Copy out all the entries word for word.

(Beginning of RECORDED DATA)

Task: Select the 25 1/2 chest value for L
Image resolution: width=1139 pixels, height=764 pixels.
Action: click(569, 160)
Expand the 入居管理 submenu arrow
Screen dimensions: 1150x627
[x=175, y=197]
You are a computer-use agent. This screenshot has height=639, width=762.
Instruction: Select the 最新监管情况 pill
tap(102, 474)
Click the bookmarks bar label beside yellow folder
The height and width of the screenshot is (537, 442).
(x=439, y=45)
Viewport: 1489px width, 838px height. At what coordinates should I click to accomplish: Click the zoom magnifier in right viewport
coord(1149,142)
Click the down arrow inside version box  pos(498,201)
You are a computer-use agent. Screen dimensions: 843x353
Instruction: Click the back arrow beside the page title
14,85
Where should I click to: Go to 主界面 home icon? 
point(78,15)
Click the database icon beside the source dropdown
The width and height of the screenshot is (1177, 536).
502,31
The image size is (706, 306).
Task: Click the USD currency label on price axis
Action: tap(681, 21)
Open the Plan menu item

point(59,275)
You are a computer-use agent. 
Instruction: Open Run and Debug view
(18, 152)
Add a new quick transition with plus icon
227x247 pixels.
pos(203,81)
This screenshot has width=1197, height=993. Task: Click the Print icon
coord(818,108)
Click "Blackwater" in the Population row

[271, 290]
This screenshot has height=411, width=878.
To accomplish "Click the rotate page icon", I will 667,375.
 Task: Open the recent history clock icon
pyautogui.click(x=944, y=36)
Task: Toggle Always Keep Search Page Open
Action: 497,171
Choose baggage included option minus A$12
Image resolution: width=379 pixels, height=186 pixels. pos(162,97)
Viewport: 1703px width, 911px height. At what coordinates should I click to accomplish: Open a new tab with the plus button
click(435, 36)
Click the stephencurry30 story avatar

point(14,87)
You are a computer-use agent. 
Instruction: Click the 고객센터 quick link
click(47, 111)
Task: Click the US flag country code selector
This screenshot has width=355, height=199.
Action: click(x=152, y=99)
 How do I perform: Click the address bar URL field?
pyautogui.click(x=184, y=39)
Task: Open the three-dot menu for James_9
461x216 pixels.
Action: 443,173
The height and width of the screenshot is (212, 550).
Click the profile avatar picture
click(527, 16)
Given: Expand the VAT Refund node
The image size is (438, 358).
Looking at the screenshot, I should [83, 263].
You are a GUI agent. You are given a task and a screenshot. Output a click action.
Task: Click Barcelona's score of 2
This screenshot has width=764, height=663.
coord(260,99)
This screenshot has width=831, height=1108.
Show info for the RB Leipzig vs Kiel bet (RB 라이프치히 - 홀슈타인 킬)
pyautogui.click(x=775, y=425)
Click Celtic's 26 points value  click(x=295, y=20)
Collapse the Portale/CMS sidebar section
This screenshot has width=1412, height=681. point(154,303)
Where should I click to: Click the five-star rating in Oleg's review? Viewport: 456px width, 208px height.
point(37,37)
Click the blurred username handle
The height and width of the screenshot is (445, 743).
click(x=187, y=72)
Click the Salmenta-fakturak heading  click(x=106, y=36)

(End of RECORDED DATA)

### RESULT FOR THIS EXERCISE
Task: Select the 25 1/2 chest value for L
Image resolution: width=1139 pixels, height=764 pixels.
Action: click(569, 160)
Expand the 入居管理 submenu arrow
Screen dimensions: 1150x627
[x=175, y=197]
You are a computer-use agent. This screenshot has height=639, width=762.
Instruction: Select the 最新监管情况 pill
tap(102, 474)
Click the bookmarks bar label beside yellow folder
The height and width of the screenshot is (537, 442).
(x=439, y=45)
Viewport: 1489px width, 838px height. At what coordinates should I click to accomplish: Click the zoom magnifier in right viewport
coord(1149,142)
Click the down arrow inside version box  pos(498,201)
You are a computer-use agent. Screen dimensions: 843x353
Instruction: Click the back arrow beside the page title
14,85
Where should I click to: Go to 主界面 home icon? 
point(78,15)
Click the database icon beside the source dropdown
The width and height of the screenshot is (1177, 536).
502,31
The image size is (706, 306).
Task: Click the USD currency label on price axis
Action: tap(681, 21)
Open the Plan menu item

point(59,275)
You are a computer-use agent. 
Instruction: Open Run and Debug view
(18, 152)
Add a new quick transition with plus icon
227x247 pixels.
pos(203,81)
This screenshot has width=1197, height=993. Task: Click the Print icon
coord(818,108)
Click "Blackwater" in the Population row

[271, 290]
This screenshot has height=411, width=878.
To accomplish "Click the rotate page icon", I will 667,375.
 Task: Open the recent history clock icon
pyautogui.click(x=944, y=36)
Task: Toggle Always Keep Search Page Open
Action: 497,171
Choose baggage included option minus A$12
Image resolution: width=379 pixels, height=186 pixels. pos(162,97)
Viewport: 1703px width, 911px height. At what coordinates should I click to accomplish: Open a new tab with the plus button
click(435, 36)
Click the stephencurry30 story avatar

point(14,87)
You are a computer-use agent. 
Instruction: Click the 고객센터 quick link
click(47, 111)
Task: Click the US flag country code selector
This screenshot has width=355, height=199.
Action: click(x=152, y=99)
 How do I perform: Click the address bar URL field?
pyautogui.click(x=184, y=39)
Task: Open the three-dot menu for James_9
461x216 pixels.
Action: 443,173
The height and width of the screenshot is (212, 550).
Click the profile avatar picture
click(527, 16)
Given: Expand the VAT Refund node
The image size is (438, 358).
Looking at the screenshot, I should [83, 263].
You are a GUI agent. You are given a task and a screenshot. Output a click action.
Task: Click Barcelona's score of 2
This screenshot has width=764, height=663.
coord(260,99)
This screenshot has width=831, height=1108.
Show info for the RB Leipzig vs Kiel bet (RB 라이프치히 - 홀슈타인 킬)
pyautogui.click(x=775, y=425)
Click Celtic's 26 points value  click(x=295, y=20)
Collapse the Portale/CMS sidebar section
This screenshot has width=1412, height=681. point(154,303)
Where should I click to: Click the five-star rating in Oleg's review? Viewport: 456px width, 208px height.
point(37,37)
Click the blurred username handle
The height and width of the screenshot is (445, 743).
click(x=187, y=72)
Click the Salmenta-fakturak heading  click(x=106, y=36)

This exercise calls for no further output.